_ISTRUZIONE SCRITTA 1_
Riscrivi come tabella Markdown soltanto i record che vanno dalla riga con "[button] (778, 69)" fino alla riga con "over ons (191, 708)" inclusa, usando le colonne "Nr" per il numero progressivo e "Riga" per il testo e omettendo le righe vuote.

_BRANO SELEZIONATO_
......

Giornalista nella chat, l’attacco agli Houthi rivelato alla stampa

Piccolo terremoto nella catena di comando Usa: tra i destinatari di comunicazioni riservate anche il caporedattore di una testata. Fortunatamente alleata.

Se foste degli alti ufficiali delle Forze Armate nel momento di dare il via a un attacco contro postazioni nemiche, probabilmente controllereste i destinatari della missiva. Ebbene, pare invece che così non sia stato. Gli alti funzionari della sicurezza nazionale, che hanno coordinato gli attacchi aerei contro gli obiettivi Houthi in Yemen all’inizio di questo mese, hanno utilizzato un canale di comunicazione non protetto, che includeva accidentalmente anche il caporedattore della testata The Atlantic. Certamente un alleato, ma la procedura seguita pare aver violato protocolli federali e la legge.

In un articolo pubblicato lunedì, il caporedattore in questione, Jeffrey Goldberg, ha affermato di essere stato aggiunto a un gruppo su Signal, un’app di messaggistica open source incentrata sulla privacy, da qualcuno che si è identificato come Michael Waltz, consigliere per la sicurezza nazionale del presidente Donald Trump. Secondo Goldberg, la conversazione ha incluso messaggi di Pete Hegseth (segretario alla Difesa), JD Vance (vicepresidente) e Marco Rubio (segretario di Stato), tra gli altri. I messaggi contenevano dettagli operativi sugli attacchi imminenti in Yemen, tra cui informazioni su obiettivi, armi che gli Stati Uniti avrebbero schierato e la sequenza delle operazioni condotte dal Comando Centrale USA. Inoltre, è emerso che la campagna sarebbe potuta durare settimane. Ma soprattutto, grazie a questa disattenzione, la stampa ha appreso degli attacchi aerei più di due ore prima che fossero resi pubblici dai funzionari governativi.

......

_MATERIALE DI PARTENZA_
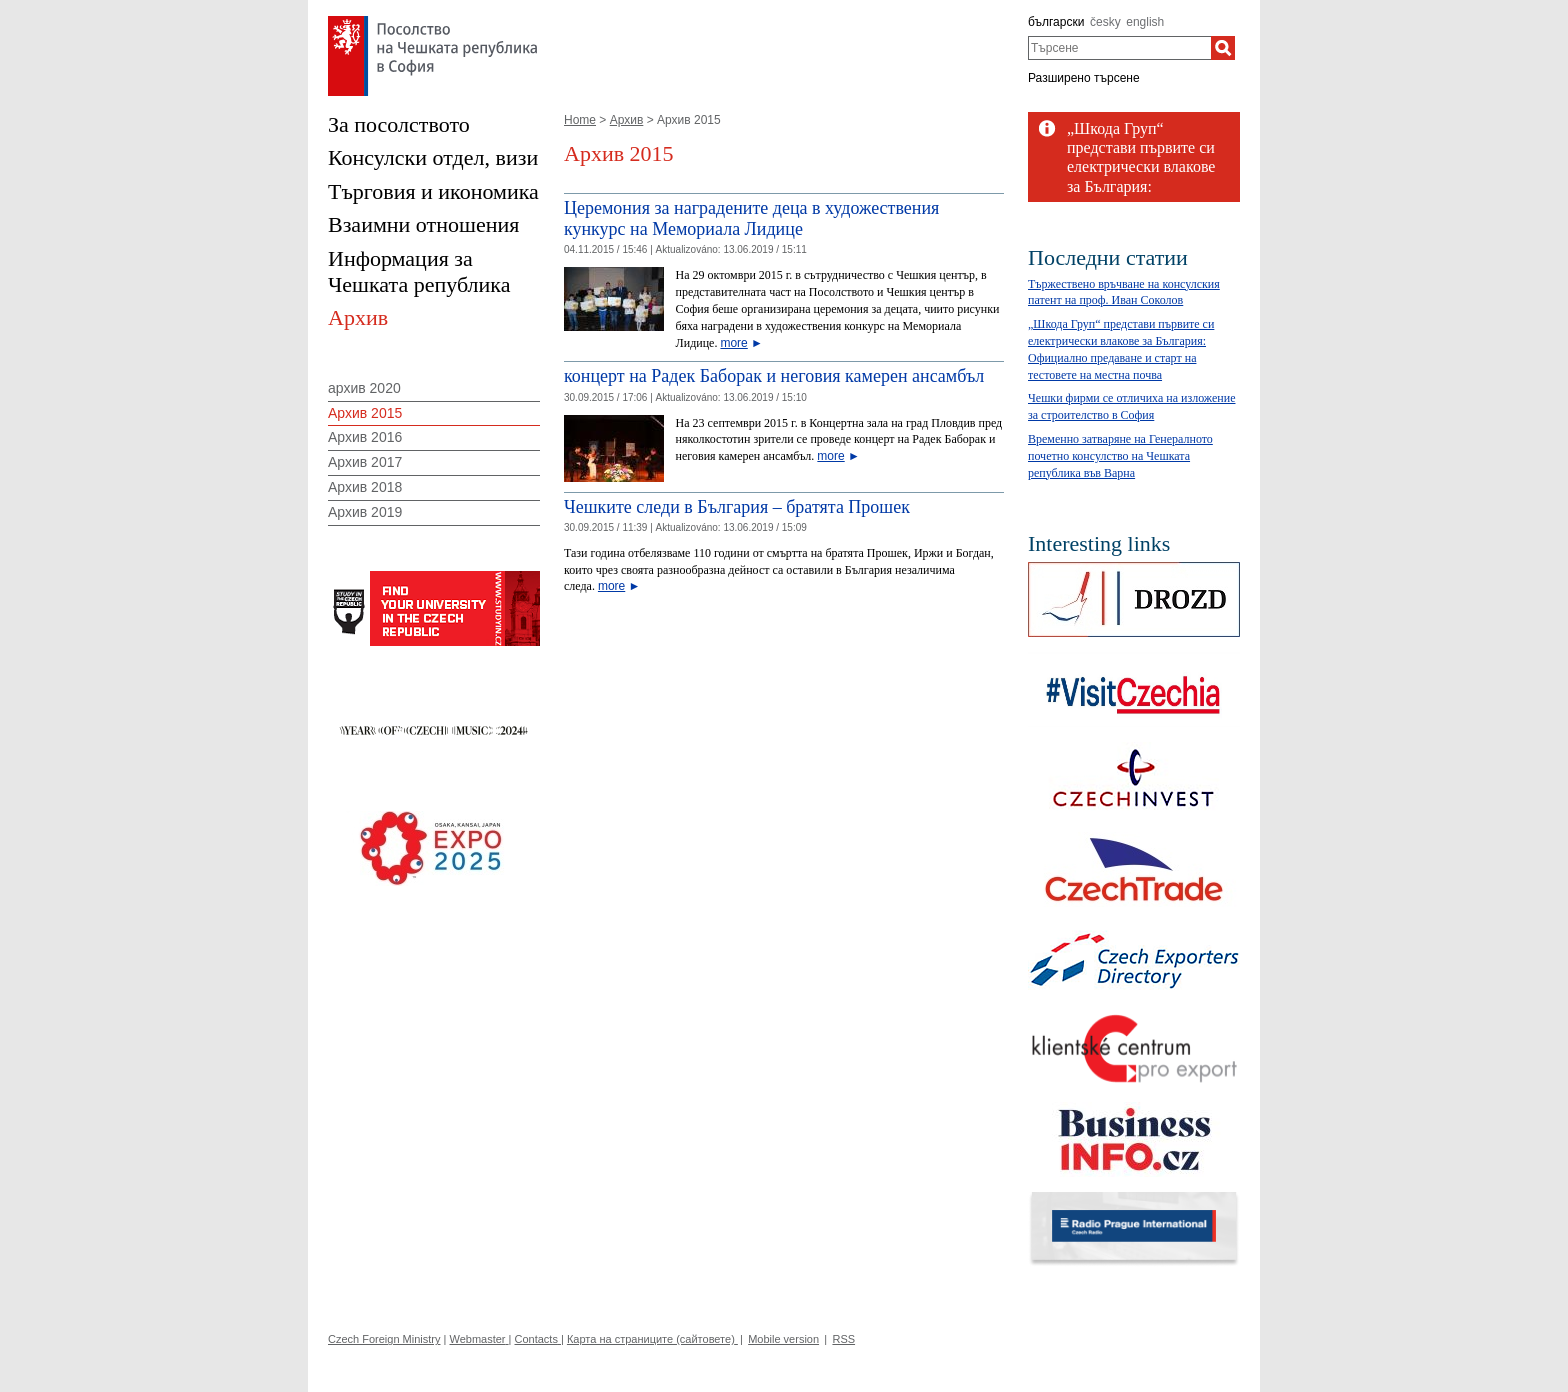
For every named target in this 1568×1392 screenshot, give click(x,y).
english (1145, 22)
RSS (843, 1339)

......

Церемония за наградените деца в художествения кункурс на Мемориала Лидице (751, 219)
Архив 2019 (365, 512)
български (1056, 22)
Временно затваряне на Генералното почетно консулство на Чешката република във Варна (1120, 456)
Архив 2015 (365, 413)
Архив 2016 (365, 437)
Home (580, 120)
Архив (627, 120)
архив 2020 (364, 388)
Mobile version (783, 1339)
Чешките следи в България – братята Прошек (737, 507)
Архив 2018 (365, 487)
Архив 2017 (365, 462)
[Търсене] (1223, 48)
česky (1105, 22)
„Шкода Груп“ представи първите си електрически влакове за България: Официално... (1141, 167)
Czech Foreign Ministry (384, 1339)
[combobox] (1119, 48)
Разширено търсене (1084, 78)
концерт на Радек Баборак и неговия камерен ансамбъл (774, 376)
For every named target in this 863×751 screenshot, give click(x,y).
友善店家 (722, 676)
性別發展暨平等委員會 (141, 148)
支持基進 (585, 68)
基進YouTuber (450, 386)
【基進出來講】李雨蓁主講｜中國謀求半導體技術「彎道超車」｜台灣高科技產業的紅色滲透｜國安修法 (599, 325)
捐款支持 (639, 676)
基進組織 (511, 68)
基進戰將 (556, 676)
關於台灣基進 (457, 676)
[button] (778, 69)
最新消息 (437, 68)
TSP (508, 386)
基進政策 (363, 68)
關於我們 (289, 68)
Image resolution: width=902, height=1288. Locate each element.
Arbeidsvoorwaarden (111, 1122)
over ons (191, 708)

......

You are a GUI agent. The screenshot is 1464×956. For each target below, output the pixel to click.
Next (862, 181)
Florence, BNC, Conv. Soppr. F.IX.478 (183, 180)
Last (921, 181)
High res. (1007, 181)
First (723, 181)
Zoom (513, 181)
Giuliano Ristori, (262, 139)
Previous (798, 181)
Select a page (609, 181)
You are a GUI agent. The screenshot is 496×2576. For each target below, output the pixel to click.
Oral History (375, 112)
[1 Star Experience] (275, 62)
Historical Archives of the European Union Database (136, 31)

......

_ISTRUZIONE SCRITTA 2_
Copia dall'articolo sull'attacco agli Houthi il passo che va da "Giornalista nella chat, l’attacco" fino a "e la legge." compreso.

_RISULTATO FINALE 1_
| Nr | Riga |
|---|---|
| 1 | [button] (778, 69) |
| 2 | 最新消息 (437, 68) |
| 3 | TSP (508, 386) |
| 4 | 基進政策 (363, 68) |
| 5 | 關於我們 (289, 68) |
| 6 | Image resolution: width=902, height=1288. Locate each element. |
| 7 | Arbeidsvoorwaarden (111, 1122) |
| 8 | over ons (191, 708) |

_RISULTATO FINALE 2_
Giornalista nella chat, l’attacco agli Houthi rivelato alla stampa

Piccolo terremoto nella catena di comando Usa: tra i destinatari di comunicazioni riservate anche il caporedattore di una testata. Fortunatamente alleata.

Se foste degli alti ufficiali delle Forze Armate nel momento di dare il via a un attacco contro postazioni nemiche, probabilmente controllereste i destinatari della missiva. Ebbene, pare invece che così non sia stato. Gli alti funzionari della sicurezza nazionale, che hanno coordinato gli attacchi aerei contro gli obiettivi Houthi in Yemen all’inizio di questo mese, hanno utilizzato un canale di comunicazione non protetto, che includeva accidentalmente anche il caporedattore della testata The Atlantic. Certamente un alleato, ma la procedura seguita pare aver violato protocolli federali e la legge.